The authors studied mature mouse CD166+ Lineage-Sca‐1+CD117+ (LSK) hematopoietic progenitor cells and CD166+ osteoblasts, finding that interactions between these cells in short term co-culture significantly enhanced the expansion of colony‐forming units when compared to hematopoietic progenitor cells that did not express CD166. Encouragingly, the treatment of CD166+ hematopoietic progenitor cells with recombinant CD166 also prompted colony‐forming unit expansion.

Furthermore, CD34+ human cord blood stem cells that expressed CD166 also produced significantly higher numbers of CFUs following interaction with an immobilized recombinant CD166 when compared to CD166-negative stem cells, providing further proof of the positive effects of CD166 homophilic interactions.

To understand what signaling pathways CD166 homophilic interactions activate or repress, the authors employed single-cell RNA-sequencing to study highly purified hematopoietic progenitor cells from wild type and CD166 knockout mice following interaction with immobilized CD166 protein. Interestingly, cell activated cytokine, growth factor, and hormone signaling, epigenetic pathways, and genes implicated in the maintenance of stem cell pluripotency, and mitochondria‐related signaling pathways.

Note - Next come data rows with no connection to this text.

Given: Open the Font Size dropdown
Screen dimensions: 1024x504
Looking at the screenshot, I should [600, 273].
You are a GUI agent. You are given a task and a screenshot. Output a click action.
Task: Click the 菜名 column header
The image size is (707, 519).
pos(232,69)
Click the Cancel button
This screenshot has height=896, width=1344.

In summary, the authors provide evidence for homophilic CD166 interactions in the maintenance of hematopoietic stem/progenitor cell function. Moreover, the team’s final reported experiment suggests that this interaction has the ability to enhanced short‐term engraftment in vivo, a finding that may enhance hematopoietic cell transplantation for the treatment of malignant and nonmalignant disorders [6].

For more on hematopoietic stem/progenitor cell function and the role of CD166, stay tuned to the Stem Cells Portal!

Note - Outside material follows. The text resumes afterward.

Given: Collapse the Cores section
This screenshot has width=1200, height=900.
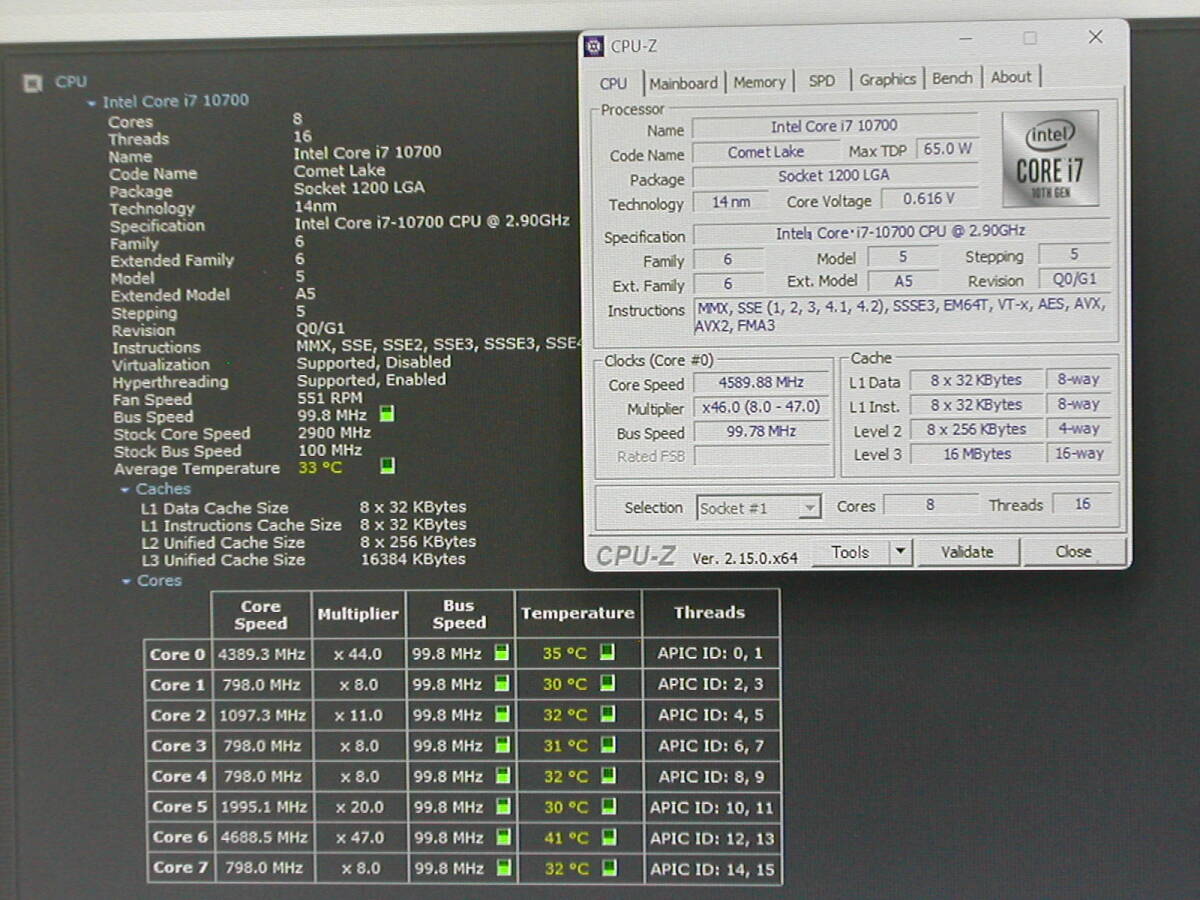Looking at the screenshot, I should (x=127, y=581).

  1. Chitteti BR, Cheng Y-H, Poteat B, et al., Impact of interactions of cellular components of the bone marrow microenvironment on hematopoietic stem and progenitor cell function. Blood 2010;115:3239.
  2. Chitteti BR, Cheng Y-H, Streicher DA, et al., Osteoblast lineage cells expressing high levels of Runx2 enhance hematopoietic progenitor cell proliferation and function. Journal of Cellular Biochemistry 2010;111:284-294.
  3. Chitteti BR, Kobayashi M, Cheng Y, et al., CD166 regulates human and murine hematopoietic stem cells and the hematopoietic niche. Blood 2014;124:519.
  4. Bowen MA, Aruffo AA, and Bajorath J, Cell surface receptors and their ligands: In vitro analysis of CD6-CD166 interactions. Proteins: Structure, Function, and Bioinformatics 2000;40:420-428.
  5. Zhang J, Ghosh J, Mohamad SF, et al., CD166 Engagement Augments Mouse and Human Hematopoietic Progenitor Function via Activation of Stemness and Cell Cycle Pathways. STEM CELLS 2019;37:1319-1330.
  6. Singh AK and McGuirk JP, Allogeneic Stem Cell Transplantation: A Historical and Scientific Overview. Cancer Research 2016;76:6445.